## begin Provided material
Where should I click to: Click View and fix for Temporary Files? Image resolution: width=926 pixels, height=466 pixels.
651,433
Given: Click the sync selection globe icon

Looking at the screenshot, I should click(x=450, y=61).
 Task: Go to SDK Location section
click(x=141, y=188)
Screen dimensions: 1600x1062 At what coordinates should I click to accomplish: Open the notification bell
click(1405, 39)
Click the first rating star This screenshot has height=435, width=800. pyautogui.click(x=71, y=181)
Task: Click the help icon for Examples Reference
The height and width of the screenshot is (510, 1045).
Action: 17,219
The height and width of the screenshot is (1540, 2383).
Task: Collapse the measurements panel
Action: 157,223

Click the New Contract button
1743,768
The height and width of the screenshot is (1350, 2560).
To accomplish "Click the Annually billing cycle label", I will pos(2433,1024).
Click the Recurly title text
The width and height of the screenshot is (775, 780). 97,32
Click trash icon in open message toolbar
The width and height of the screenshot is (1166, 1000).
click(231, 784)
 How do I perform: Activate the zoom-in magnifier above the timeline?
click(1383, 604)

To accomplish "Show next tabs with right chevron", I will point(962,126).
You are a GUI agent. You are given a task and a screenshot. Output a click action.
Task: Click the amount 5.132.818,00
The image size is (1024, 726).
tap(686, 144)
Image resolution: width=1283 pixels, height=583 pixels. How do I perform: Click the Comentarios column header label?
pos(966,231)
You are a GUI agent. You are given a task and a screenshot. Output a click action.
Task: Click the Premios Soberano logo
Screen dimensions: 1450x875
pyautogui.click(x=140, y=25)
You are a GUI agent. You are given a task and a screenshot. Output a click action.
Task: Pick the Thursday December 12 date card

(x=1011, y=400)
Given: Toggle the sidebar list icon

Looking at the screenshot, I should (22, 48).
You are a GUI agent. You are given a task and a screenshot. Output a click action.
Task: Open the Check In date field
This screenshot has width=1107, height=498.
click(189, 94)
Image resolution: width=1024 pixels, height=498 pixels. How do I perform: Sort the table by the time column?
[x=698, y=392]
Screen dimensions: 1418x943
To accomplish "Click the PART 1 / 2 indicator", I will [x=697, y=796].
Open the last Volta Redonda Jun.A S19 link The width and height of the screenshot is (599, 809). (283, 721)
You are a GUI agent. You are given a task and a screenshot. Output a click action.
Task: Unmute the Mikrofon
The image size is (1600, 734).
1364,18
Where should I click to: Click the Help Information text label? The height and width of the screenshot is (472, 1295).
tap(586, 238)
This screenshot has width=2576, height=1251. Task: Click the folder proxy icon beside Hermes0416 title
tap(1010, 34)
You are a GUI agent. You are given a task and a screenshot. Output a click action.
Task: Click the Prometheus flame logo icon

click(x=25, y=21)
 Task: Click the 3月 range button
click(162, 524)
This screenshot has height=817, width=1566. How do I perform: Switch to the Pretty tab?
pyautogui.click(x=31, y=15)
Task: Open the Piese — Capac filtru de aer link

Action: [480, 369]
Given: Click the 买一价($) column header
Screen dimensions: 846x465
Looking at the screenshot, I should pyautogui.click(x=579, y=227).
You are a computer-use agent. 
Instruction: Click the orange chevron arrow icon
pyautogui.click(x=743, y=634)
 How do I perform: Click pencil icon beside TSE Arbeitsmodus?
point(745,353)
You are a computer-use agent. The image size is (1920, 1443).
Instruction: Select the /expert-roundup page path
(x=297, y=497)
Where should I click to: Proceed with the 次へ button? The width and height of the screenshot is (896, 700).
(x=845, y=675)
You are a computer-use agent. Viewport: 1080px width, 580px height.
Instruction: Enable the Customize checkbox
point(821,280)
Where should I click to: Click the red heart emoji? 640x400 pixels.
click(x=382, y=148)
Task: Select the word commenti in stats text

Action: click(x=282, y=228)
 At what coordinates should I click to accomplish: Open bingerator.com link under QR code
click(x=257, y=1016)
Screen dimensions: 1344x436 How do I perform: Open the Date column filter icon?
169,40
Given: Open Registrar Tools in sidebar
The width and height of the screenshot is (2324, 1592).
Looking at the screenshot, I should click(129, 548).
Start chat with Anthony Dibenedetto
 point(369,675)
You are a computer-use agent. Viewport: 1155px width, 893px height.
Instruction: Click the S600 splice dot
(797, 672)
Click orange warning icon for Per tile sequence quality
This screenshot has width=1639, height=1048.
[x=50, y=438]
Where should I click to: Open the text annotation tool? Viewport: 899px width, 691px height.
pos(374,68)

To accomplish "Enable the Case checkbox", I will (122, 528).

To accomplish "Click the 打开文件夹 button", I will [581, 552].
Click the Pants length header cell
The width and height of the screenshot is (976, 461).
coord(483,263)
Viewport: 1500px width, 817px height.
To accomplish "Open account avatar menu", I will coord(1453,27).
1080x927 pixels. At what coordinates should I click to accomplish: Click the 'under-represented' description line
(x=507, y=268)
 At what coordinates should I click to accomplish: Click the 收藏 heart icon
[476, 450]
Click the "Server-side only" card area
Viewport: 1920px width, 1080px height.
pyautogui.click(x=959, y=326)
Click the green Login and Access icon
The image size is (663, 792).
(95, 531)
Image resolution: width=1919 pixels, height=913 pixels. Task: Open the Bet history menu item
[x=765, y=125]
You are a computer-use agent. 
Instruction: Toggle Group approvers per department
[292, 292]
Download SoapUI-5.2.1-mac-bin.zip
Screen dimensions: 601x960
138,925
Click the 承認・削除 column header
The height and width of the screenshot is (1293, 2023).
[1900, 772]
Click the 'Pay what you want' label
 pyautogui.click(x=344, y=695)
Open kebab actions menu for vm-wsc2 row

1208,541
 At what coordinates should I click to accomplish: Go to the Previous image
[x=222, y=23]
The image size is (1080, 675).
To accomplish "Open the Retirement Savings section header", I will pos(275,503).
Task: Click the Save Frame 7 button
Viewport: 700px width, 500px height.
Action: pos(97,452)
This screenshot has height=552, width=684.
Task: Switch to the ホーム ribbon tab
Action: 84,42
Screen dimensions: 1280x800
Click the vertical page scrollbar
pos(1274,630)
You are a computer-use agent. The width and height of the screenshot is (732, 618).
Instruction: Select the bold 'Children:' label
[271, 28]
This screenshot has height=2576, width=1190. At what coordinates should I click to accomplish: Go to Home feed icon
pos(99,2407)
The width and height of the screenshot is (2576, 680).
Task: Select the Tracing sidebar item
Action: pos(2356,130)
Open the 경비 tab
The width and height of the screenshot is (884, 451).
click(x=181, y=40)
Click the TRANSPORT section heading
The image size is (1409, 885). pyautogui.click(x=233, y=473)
## end Provided material
**To be done:** Render every line of the items above as a Markdown table with a "Row" column numbering each line and a "Line" column holding it, skipping blank lines.

**Solution to this exercise:**
| Row | Line |
|---|---|
| 1 | Where should I click to: Click View and fix for Temporary Files? Image resolution: width=926 pixels, height=466 pixels. |
| 2 | 651,433 |
| 3 | Given: Click the sync selection globe icon |
| 4 | Looking at the screenshot, I should click(x=450, y=61). |
| 5 |  Task: Go to SDK Location section |
| 6 | click(x=141, y=188) |
| 7 | Screen dimensions: 1600x1062 At what coordinates should I click to accomplish: Open the notification bell |
| 8 | click(1405, 39) |
| 9 | Click the first rating star This screenshot has height=435, width=800. pyautogui.click(x=71, y=181) |
| 10 | Task: Click the help icon for Examples Reference |
| 11 | The height and width of the screenshot is (510, 1045). |
| 12 | Action: 17,219 |
| 13 | The height and width of the screenshot is (1540, 2383). |
| 14 | Task: Collapse the measurements panel |
| 15 | Action: 157,223 |
| 16 | Click the New Contract button |
| 17 | 1743,768 |
| 18 | The height and width of the screenshot is (1350, 2560). |
| 19 | To accomplish "Click the Annually billing cycle label", I will pos(2433,1024). |
| 20 | Click the Recurly title text |
| 21 | The width and height of the screenshot is (775, 780). 97,32 |
| 22 | Click trash icon in open message toolbar |
| 23 | The width and height of the screenshot is (1166, 1000). |
| 24 | click(231, 784) |
| 25 |  How do I perform: Activate the zoom-in magnifier above the timeline? |
| 26 | click(1383, 604) |
| 27 | To accomplish "Show next tabs with right chevron", I will point(962,126). |
| 28 | You are a GUI agent. You are given a task and a screenshot. Output a click action. |
| 29 | Task: Click the amount 5.132.818,00 |
| 30 | The image size is (1024, 726). |
| 31 | tap(686, 144) |
| 32 | Image resolution: width=1283 pixels, height=583 pixels. How do I perform: Click the Comentarios column header label? |
| 33 | pos(966,231) |
| 34 | You are a GUI agent. You are given a task and a screenshot. Output a click action. |
| 35 | Task: Click the Premios Soberano logo |
| 36 | Screen dimensions: 1450x875 |
| 37 | pyautogui.click(x=140, y=25) |
| 38 | You are a GUI agent. You are given a task and a screenshot. Output a click action. |
| 39 | Task: Pick the Thursday December 12 date card |
| 40 | (x=1011, y=400) |
| 41 | Given: Toggle the sidebar list icon |
| 42 | Looking at the screenshot, I should (22, 48). |
| 43 | You are a GUI agent. You are given a task and a screenshot. Output a click action. |
| 44 | Task: Open the Check In date field |
| 45 | This screenshot has width=1107, height=498. |
| 46 | click(189, 94) |
| 47 | Image resolution: width=1024 pixels, height=498 pixels. How do I perform: Sort the table by the time column? |
| 48 | [x=698, y=392] |
| 49 | Screen dimensions: 1418x943 |
| 50 | To accomplish "Click the PART 1 / 2 indicator", I will [x=697, y=796]. |
| 51 | Open the last Volta Redonda Jun.A S19 link The width and height of the screenshot is (599, 809). (283, 721) |
| 52 | You are a GUI agent. You are given a task and a screenshot. Output a click action. |
| 53 | Task: Unmute the Mikrofon |
| 54 | The image size is (1600, 734). |
| 55 | 1364,18 |
| 56 | Where should I click to: Click the Help Information text label? The height and width of the screenshot is (472, 1295). |
| 57 | tap(586, 238) |
| 58 | This screenshot has width=2576, height=1251. Task: Click the folder proxy icon beside Hermes0416 title |
| 59 | tap(1010, 34) |
| 60 | You are a GUI agent. You are given a task and a screenshot. Output a click action. |
| 61 | Task: Click the Prometheus flame logo icon |
| 62 | click(x=25, y=21) |
| 63 |  Task: Click the 3月 range button |
| 64 | click(162, 524) |
| 65 | This screenshot has height=817, width=1566. How do I perform: Switch to the Pretty tab? |
| 66 | pyautogui.click(x=31, y=15) |
| 67 | Task: Open the Piese — Capac filtru de aer link |
| 68 | Action: [480, 369] |
| 69 | Given: Click the 买一价($) column header |
| 70 | Screen dimensions: 846x465 |
| 71 | Looking at the screenshot, I should pyautogui.click(x=579, y=227). |
| 72 | You are a computer-use agent.  |
| 73 | Instruction: Click the orange chevron arrow icon |
| 74 | pyautogui.click(x=743, y=634) |
| 75 |  How do I perform: Click pencil icon beside TSE Arbeitsmodus? |
| 76 | point(745,353) |
| 77 | You are a computer-use agent. The image size is (1920, 1443). |
| 78 | Instruction: Select the /expert-roundup page path |
| 79 | (x=297, y=497) |
| 80 | Where should I click to: Proceed with the 次へ button? The width and height of the screenshot is (896, 700). |
| 81 | (x=845, y=675) |
| 82 | You are a computer-use agent. Viewport: 1080px width, 580px height. |
| 83 | Instruction: Enable the Customize checkbox |
| 84 | point(821,280) |
| 85 | Where should I click to: Click the red heart emoji? 640x400 pixels. |
| 86 | click(x=382, y=148) |
| 87 | Task: Select the word commenti in stats text |
| 88 | Action: click(x=282, y=228) |
| 89 |  At what coordinates should I click to accomplish: Open bingerator.com link under QR code |
| 90 | click(x=257, y=1016) |
| 91 | Screen dimensions: 1344x436 How do I perform: Open the Date column filter icon? |
| 92 | 169,40 |
| 93 | Given: Open Registrar Tools in sidebar |
| 94 | The width and height of the screenshot is (2324, 1592). |
| 95 | Looking at the screenshot, I should click(129, 548). |
| 96 | Start chat with Anthony Dibenedetto |
| 97 |  point(369,675) |
| 98 | You are a computer-use agent. Viewport: 1155px width, 893px height. |
| 99 | Instruction: Click the S600 splice dot |
| 100 | (797, 672) |
| 101 | Click orange warning icon for Per tile sequence quality |
| 102 | This screenshot has width=1639, height=1048. |
| 103 | [x=50, y=438] |
| 104 | Where should I click to: Open the text annotation tool? Viewport: 899px width, 691px height. |
| 105 | pos(374,68) |
| 106 | To accomplish "Enable the Case checkbox", I will (122, 528). |
| 107 | To accomplish "Click the 打开文件夹 button", I will [581, 552]. |
| 108 | Click the Pants length header cell |
| 109 | The width and height of the screenshot is (976, 461). |
| 110 | coord(483,263) |
| 111 | Viewport: 1500px width, 817px height. |
| 112 | To accomplish "Open account avatar menu", I will coord(1453,27). |
| 113 | 1080x927 pixels. At what coordinates should I click to accomplish: Click the 'under-represented' description line |
| 114 | (x=507, y=268) |
| 115 |  At what coordinates should I click to accomplish: Click the 收藏 heart icon |
| 116 | [476, 450] |
| 117 | Click the "Server-side only" card area |
| 118 | Viewport: 1920px width, 1080px height. |
| 119 | pyautogui.click(x=959, y=326) |
| 120 | Click the green Login and Access icon |
| 121 | The image size is (663, 792). |
| 122 | (95, 531) |
| 123 | Image resolution: width=1919 pixels, height=913 pixels. Task: Open the Bet history menu item |
| 124 | [x=765, y=125] |
| 125 | You are a computer-use agent.  |
| 126 | Instruction: Toggle Group approvers per department |
| 127 | [292, 292] |
| 128 | Download SoapUI-5.2.1-mac-bin.zip |
| 129 | Screen dimensions: 601x960 |
| 130 | 138,925 |
| 131 | Click the 承認・削除 column header |
| 132 | The height and width of the screenshot is (1293, 2023). |
| 133 | [1900, 772] |
| 134 | Click the 'Pay what you want' label |
| 135 |  pyautogui.click(x=344, y=695) |
| 136 | Open kebab actions menu for vm-wsc2 row |
| 137 | 1208,541 |
| 138 |  At what coordinates should I click to accomplish: Go to the Previous image |
| 139 | [x=222, y=23] |
| 140 | The image size is (1080, 675). |
| 141 | To accomplish "Open the Retirement Savings section header", I will pos(275,503). |
| 142 | Task: Click the Save Frame 7 button |
| 143 | Viewport: 700px width, 500px height. |
| 144 | Action: pos(97,452) |
| 145 | This screenshot has height=552, width=684. |
| 146 | Task: Switch to the ホーム ribbon tab |
| 147 | Action: 84,42 |
| 148 | Screen dimensions: 1280x800 |
| 149 | Click the vertical page scrollbar |
| 150 | pos(1274,630) |
| 151 | You are a computer-use agent. The width and height of the screenshot is (732, 618). |
| 152 | Instruction: Select the bold 'Children:' label |
| 153 | [271, 28] |
| 154 | This screenshot has height=2576, width=1190. At what coordinates should I click to accomplish: Go to Home feed icon |
| 155 | pos(99,2407) |
| 156 | The width and height of the screenshot is (2576, 680). |
| 157 | Task: Select the Tracing sidebar item |
| 158 | Action: pos(2356,130) |
| 159 | Open the 경비 tab |
| 160 | The width and height of the screenshot is (884, 451). |
| 161 | click(x=181, y=40) |
| 162 | Click the TRANSPORT section heading |
| 163 | The image size is (1409, 885). pyautogui.click(x=233, y=473) |